(THE PROBLEM):
What is needed is an exact copy of the data that follows.

(DATA RECORDS):

▼

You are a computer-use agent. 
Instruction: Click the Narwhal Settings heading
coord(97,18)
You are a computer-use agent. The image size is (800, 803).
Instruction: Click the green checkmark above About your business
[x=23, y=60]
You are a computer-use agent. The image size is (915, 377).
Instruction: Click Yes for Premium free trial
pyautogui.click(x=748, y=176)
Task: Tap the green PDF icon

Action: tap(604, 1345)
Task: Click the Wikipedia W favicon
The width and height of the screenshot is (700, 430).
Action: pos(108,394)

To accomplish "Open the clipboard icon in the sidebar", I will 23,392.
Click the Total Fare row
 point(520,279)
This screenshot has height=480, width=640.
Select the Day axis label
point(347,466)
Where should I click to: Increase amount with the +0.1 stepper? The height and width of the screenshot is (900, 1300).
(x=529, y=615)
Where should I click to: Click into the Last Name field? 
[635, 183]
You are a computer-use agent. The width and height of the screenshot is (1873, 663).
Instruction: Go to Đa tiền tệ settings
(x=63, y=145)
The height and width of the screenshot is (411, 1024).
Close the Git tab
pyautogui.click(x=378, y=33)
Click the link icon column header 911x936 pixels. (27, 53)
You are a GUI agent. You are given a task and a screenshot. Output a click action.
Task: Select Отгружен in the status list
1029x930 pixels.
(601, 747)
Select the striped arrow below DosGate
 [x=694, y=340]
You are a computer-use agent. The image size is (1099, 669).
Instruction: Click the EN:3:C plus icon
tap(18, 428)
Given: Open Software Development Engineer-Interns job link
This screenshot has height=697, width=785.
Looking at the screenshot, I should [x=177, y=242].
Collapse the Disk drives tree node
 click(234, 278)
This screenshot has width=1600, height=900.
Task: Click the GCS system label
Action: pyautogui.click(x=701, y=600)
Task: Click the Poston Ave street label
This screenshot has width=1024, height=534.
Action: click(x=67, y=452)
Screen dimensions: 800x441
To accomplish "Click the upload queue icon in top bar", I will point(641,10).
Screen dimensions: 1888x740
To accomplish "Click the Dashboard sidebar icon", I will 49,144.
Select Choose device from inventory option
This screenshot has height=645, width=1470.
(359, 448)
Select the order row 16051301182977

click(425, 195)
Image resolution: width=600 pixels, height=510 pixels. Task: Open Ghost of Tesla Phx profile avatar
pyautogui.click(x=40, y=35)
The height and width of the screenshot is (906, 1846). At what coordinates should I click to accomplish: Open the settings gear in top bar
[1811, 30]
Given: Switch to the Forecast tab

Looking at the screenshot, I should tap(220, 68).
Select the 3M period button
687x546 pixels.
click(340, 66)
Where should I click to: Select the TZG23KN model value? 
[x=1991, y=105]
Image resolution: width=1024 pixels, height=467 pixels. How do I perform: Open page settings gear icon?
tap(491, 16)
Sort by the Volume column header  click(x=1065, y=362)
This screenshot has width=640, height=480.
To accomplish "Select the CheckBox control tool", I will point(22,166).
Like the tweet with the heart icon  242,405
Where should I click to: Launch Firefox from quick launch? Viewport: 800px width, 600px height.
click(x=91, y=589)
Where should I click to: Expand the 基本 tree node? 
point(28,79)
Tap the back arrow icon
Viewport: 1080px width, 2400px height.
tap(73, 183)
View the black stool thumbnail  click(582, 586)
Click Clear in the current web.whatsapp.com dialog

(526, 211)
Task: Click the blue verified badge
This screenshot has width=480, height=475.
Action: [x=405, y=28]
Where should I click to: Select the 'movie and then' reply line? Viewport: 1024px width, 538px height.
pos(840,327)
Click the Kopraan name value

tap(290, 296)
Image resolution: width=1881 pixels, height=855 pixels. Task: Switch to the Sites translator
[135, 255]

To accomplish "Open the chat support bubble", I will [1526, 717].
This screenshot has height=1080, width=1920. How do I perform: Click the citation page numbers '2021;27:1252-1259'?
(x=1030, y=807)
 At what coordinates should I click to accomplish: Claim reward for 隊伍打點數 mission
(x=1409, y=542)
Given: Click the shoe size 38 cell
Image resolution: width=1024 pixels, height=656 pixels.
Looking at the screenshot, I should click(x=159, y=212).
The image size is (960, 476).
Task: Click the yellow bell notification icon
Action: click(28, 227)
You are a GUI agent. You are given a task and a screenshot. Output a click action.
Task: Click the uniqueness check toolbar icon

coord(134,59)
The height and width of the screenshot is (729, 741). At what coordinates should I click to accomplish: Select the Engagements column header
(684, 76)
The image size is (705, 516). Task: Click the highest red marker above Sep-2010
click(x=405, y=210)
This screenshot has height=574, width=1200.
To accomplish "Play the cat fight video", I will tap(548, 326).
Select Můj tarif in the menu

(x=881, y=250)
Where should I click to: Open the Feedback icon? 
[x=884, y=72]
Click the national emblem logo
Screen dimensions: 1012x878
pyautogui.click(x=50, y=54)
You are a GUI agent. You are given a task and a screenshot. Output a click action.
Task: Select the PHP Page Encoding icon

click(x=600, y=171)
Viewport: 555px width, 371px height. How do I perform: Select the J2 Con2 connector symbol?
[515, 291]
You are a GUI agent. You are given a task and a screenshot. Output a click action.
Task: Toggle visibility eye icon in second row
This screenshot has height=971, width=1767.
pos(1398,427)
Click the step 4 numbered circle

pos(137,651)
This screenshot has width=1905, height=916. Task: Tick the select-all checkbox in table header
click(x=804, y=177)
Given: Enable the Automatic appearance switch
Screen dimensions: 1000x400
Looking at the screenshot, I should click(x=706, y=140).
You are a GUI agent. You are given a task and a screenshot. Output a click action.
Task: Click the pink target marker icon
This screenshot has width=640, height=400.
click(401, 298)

▲

(ANSWER TO THE EXERCISE):
You are a computer-use agent. 
Instruction: Click the Narwhal Settings heading
coord(97,18)
You are a computer-use agent. The image size is (800, 803).
Instruction: Click the green checkmark above About your business
[x=23, y=60]
You are a computer-use agent. The image size is (915, 377).
Instruction: Click Yes for Premium free trial
pyautogui.click(x=748, y=176)
Task: Tap the green PDF icon

Action: tap(604, 1345)
Task: Click the Wikipedia W favicon
The width and height of the screenshot is (700, 430).
Action: pos(108,394)

To accomplish "Open the clipboard icon in the sidebar", I will 23,392.
Click the Total Fare row
 point(520,279)
This screenshot has height=480, width=640.
Select the Day axis label
point(347,466)
Where should I click to: Increase amount with the +0.1 stepper? The height and width of the screenshot is (900, 1300).
(x=529, y=615)
Where should I click to: Click into the Last Name field? 
[635, 183]
You are a computer-use agent. The width and height of the screenshot is (1873, 663).
Instruction: Go to Đa tiền tệ settings
(x=63, y=145)
The height and width of the screenshot is (411, 1024).
Close the Git tab
pyautogui.click(x=378, y=33)
Click the link icon column header 911x936 pixels. (27, 53)
You are a GUI agent. You are given a task and a screenshot. Output a click action.
Task: Select Отгружен in the status list
1029x930 pixels.
(601, 747)
Select the striped arrow below DosGate
 [x=694, y=340]
You are a computer-use agent. The image size is (1099, 669).
Instruction: Click the EN:3:C plus icon
tap(18, 428)
Given: Open Software Development Engineer-Interns job link
This screenshot has height=697, width=785.
Looking at the screenshot, I should [x=177, y=242].
Collapse the Disk drives tree node
 click(234, 278)
This screenshot has width=1600, height=900.
Task: Click the GCS system label
Action: pyautogui.click(x=701, y=600)
Task: Click the Poston Ave street label
This screenshot has width=1024, height=534.
Action: click(x=67, y=452)
Screen dimensions: 800x441
To accomplish "Click the upload queue icon in top bar", I will point(641,10).
Screen dimensions: 1888x740
To accomplish "Click the Dashboard sidebar icon", I will 49,144.
Select Choose device from inventory option
This screenshot has height=645, width=1470.
(359, 448)
Select the order row 16051301182977

click(425, 195)
Image resolution: width=600 pixels, height=510 pixels. Task: Open Ghost of Tesla Phx profile avatar
pyautogui.click(x=40, y=35)
The height and width of the screenshot is (906, 1846). At what coordinates should I click to accomplish: Open the settings gear in top bar
[1811, 30]
Given: Switch to the Forecast tab

Looking at the screenshot, I should tap(220, 68).
Select the 3M period button
687x546 pixels.
click(340, 66)
Where should I click to: Select the TZG23KN model value? 
[x=1991, y=105]
Image resolution: width=1024 pixels, height=467 pixels. How do I perform: Open page settings gear icon?
tap(491, 16)
Sort by the Volume column header  click(x=1065, y=362)
This screenshot has width=640, height=480.
To accomplish "Select the CheckBox control tool", I will point(22,166).
Like the tweet with the heart icon  242,405
Where should I click to: Launch Firefox from quick launch? Viewport: 800px width, 600px height.
click(x=91, y=589)
Where should I click to: Expand the 基本 tree node? 
point(28,79)
Tap the back arrow icon
Viewport: 1080px width, 2400px height.
tap(73, 183)
View the black stool thumbnail  click(582, 586)
Click Clear in the current web.whatsapp.com dialog

(526, 211)
Task: Click the blue verified badge
This screenshot has width=480, height=475.
Action: [x=405, y=28]
Where should I click to: Select the 'movie and then' reply line? Viewport: 1024px width, 538px height.
pos(840,327)
Click the Kopraan name value

tap(290, 296)
Image resolution: width=1881 pixels, height=855 pixels. Task: Switch to the Sites translator
[135, 255]

To accomplish "Open the chat support bubble", I will [1526, 717].
This screenshot has height=1080, width=1920. How do I perform: Click the citation page numbers '2021;27:1252-1259'?
(x=1030, y=807)
 At what coordinates should I click to accomplish: Claim reward for 隊伍打點數 mission
(x=1409, y=542)
Given: Click the shoe size 38 cell
Image resolution: width=1024 pixels, height=656 pixels.
Looking at the screenshot, I should click(x=159, y=212).
The image size is (960, 476).
Task: Click the yellow bell notification icon
Action: click(28, 227)
You are a GUI agent. You are given a task and a screenshot. Output a click action.
Task: Click the uniqueness check toolbar icon

coord(134,59)
The height and width of the screenshot is (729, 741). At what coordinates should I click to accomplish: Select the Engagements column header
(684, 76)
The image size is (705, 516). Task: Click the highest red marker above Sep-2010
click(x=405, y=210)
This screenshot has height=574, width=1200.
To accomplish "Play the cat fight video", I will tap(548, 326).
Select Můj tarif in the menu

(x=881, y=250)
Where should I click to: Open the Feedback icon? 
[x=884, y=72]
Click the national emblem logo
Screen dimensions: 1012x878
pyautogui.click(x=50, y=54)
You are a GUI agent. You are given a task and a screenshot. Output a click action.
Task: Select the PHP Page Encoding icon

click(x=600, y=171)
Viewport: 555px width, 371px height. How do I perform: Select the J2 Con2 connector symbol?
[515, 291]
You are a GUI agent. You are given a task and a screenshot. Output a click action.
Task: Toggle visibility eye icon in second row
This screenshot has height=971, width=1767.
pos(1398,427)
Click the step 4 numbered circle

pos(137,651)
This screenshot has width=1905, height=916. Task: Tick the select-all checkbox in table header
click(x=804, y=177)
Given: Enable the Automatic appearance switch
Screen dimensions: 1000x400
Looking at the screenshot, I should click(x=706, y=140).
You are a GUI agent. You are given a task and a screenshot. Output a click action.
Task: Click the pink target marker icon
This screenshot has width=640, height=400.
click(401, 298)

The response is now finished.